PROBLEM: Would you reproduce the entries exactly, including every line?

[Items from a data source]
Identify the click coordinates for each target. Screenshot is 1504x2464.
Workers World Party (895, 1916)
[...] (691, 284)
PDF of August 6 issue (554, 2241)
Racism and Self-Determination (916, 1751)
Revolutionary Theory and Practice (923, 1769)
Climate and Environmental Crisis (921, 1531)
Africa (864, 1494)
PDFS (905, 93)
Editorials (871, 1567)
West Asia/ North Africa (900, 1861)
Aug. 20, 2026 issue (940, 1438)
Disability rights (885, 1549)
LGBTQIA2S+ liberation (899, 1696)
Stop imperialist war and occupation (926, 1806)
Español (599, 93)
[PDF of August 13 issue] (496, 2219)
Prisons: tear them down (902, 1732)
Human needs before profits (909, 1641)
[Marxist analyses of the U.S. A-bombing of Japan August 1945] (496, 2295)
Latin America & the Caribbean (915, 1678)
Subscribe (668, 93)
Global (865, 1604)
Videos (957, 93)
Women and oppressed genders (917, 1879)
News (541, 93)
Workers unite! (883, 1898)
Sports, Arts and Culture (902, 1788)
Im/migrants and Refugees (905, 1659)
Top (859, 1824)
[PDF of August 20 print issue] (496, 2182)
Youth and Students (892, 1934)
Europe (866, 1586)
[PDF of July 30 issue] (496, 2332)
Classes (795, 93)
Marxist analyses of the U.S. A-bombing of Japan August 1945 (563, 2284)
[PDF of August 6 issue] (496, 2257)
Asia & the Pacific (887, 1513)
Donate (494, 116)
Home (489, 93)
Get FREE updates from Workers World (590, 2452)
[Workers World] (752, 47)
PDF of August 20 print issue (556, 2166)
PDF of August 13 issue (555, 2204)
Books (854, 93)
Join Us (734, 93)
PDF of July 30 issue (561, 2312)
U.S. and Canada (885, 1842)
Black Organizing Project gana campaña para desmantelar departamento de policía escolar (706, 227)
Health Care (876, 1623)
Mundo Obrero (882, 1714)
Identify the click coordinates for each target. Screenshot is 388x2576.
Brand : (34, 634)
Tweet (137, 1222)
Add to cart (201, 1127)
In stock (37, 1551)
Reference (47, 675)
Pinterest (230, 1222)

EXPECTED OUTPUT:
Identify the click coordinates for each target. Screenshot is 1504x2464.
Workers World Party (895, 1916)
[...] (691, 284)
PDF of August 6 issue (554, 2241)
Racism and Self-Determination (916, 1751)
Revolutionary Theory and Practice (923, 1769)
Climate and Environmental Crisis (921, 1531)
Africa (864, 1494)
PDFS (905, 93)
Editorials (871, 1567)
West Asia/ North Africa (900, 1861)
Aug. 20, 2026 issue (940, 1438)
Disability rights (885, 1549)
LGBTQIA2S+ liberation (899, 1696)
Stop imperialist war and occupation (926, 1806)
Español (599, 93)
[PDF of August 13 issue] (496, 2219)
Prisons: tear them down (902, 1732)
Human needs before profits (909, 1641)
[Marxist analyses of the U.S. A-bombing of Japan August 1945] (496, 2295)
Latin America & the Caribbean (915, 1678)
Subscribe (668, 93)
Global (865, 1604)
Videos (957, 93)
Women and oppressed genders (917, 1879)
News (541, 93)
Workers unite! (883, 1898)
Sports, Arts and Culture (902, 1788)
Im/migrants and Refugees (905, 1659)
Top (859, 1824)
[PDF of August 20 print issue] (496, 2182)
Youth and Students (892, 1934)
Europe (866, 1586)
[PDF of July 30 issue] (496, 2332)
Classes (795, 93)
Marxist analyses of the U.S. A-bombing of Japan August 1945 (563, 2284)
[PDF of August 6 issue] (496, 2257)
Asia & the Pacific (887, 1513)
Donate (494, 116)
Home (489, 93)
Get FREE updates from Workers World (590, 2452)
[Workers World] (752, 47)
PDF of August 20 print issue (556, 2166)
PDF of August 13 issue (555, 2204)
Books (854, 93)
Join Us (734, 93)
PDF of July 30 issue (561, 2312)
U.S. and Canada (885, 1842)
Black Organizing Project gana campaña para desmantelar departamento de policía escolar (706, 227)
Health Care (876, 1623)
Mundo Obrero (882, 1714)
Identify the click coordinates for each target. Screenshot is 388x2576.
Brand : (34, 634)
Tweet (137, 1222)
Add to cart (201, 1127)
In stock (37, 1551)
Reference (47, 675)
Pinterest (230, 1222)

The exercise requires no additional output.